**TASK GOAL**
Below are records; reproduce exactly the lines from the one that has "Select the Price tab" through the one that has "Click the 指定商品分类", ends included, and nothing more.

___ DATA TO EXAMINE ___

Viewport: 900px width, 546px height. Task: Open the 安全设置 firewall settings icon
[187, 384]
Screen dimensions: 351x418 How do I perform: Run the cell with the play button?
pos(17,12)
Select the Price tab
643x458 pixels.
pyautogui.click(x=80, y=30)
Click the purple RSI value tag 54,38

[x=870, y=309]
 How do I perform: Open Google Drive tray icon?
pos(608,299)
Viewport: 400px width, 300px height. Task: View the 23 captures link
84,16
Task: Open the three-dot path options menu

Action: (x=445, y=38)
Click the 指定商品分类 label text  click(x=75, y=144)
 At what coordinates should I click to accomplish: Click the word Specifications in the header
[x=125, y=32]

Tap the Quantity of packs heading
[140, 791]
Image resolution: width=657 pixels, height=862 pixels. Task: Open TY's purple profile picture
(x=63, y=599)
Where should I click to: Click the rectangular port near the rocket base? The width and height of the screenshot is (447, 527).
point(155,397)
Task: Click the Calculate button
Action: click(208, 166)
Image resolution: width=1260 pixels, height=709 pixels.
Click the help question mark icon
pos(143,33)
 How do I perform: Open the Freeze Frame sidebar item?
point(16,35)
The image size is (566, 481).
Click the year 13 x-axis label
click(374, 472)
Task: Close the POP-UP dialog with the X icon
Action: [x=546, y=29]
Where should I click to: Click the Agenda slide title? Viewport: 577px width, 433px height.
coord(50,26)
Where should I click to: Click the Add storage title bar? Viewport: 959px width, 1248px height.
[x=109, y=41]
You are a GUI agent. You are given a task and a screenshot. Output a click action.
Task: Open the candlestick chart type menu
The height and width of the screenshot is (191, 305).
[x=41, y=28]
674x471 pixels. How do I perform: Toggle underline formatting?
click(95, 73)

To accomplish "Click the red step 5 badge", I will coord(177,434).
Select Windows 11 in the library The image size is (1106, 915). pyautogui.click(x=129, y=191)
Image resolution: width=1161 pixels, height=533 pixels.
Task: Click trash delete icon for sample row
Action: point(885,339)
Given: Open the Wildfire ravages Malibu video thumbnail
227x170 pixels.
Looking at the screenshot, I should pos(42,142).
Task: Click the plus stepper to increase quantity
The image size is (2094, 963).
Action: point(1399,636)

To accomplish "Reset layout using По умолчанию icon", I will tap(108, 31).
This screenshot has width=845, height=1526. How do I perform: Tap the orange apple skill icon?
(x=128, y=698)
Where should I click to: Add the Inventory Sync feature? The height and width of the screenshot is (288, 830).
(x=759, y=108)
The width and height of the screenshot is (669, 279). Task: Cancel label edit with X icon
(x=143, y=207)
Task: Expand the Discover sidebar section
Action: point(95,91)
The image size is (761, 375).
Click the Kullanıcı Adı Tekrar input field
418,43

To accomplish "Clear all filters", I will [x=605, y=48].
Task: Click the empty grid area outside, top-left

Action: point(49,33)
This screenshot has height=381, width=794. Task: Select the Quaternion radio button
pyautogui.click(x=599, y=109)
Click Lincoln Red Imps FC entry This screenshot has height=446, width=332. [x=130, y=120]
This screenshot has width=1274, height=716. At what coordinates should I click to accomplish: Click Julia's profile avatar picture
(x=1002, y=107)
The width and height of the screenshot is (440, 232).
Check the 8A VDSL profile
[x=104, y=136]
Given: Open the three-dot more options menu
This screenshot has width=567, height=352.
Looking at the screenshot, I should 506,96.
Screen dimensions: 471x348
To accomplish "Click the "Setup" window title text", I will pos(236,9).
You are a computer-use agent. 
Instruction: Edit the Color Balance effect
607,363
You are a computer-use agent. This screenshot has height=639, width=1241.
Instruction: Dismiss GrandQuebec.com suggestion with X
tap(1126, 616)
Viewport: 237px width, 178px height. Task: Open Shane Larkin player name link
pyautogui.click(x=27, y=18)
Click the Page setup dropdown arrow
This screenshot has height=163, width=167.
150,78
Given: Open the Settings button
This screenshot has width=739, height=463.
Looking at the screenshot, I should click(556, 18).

___

**SOLVED PROBLEM**
Select the Price tab
643x458 pixels.
pyautogui.click(x=80, y=30)
Click the purple RSI value tag 54,38

[x=870, y=309]
 How do I perform: Open Google Drive tray icon?
pos(608,299)
Viewport: 400px width, 300px height. Task: View the 23 captures link
84,16
Task: Open the three-dot path options menu

Action: (x=445, y=38)
Click the 指定商品分类 label text  click(x=75, y=144)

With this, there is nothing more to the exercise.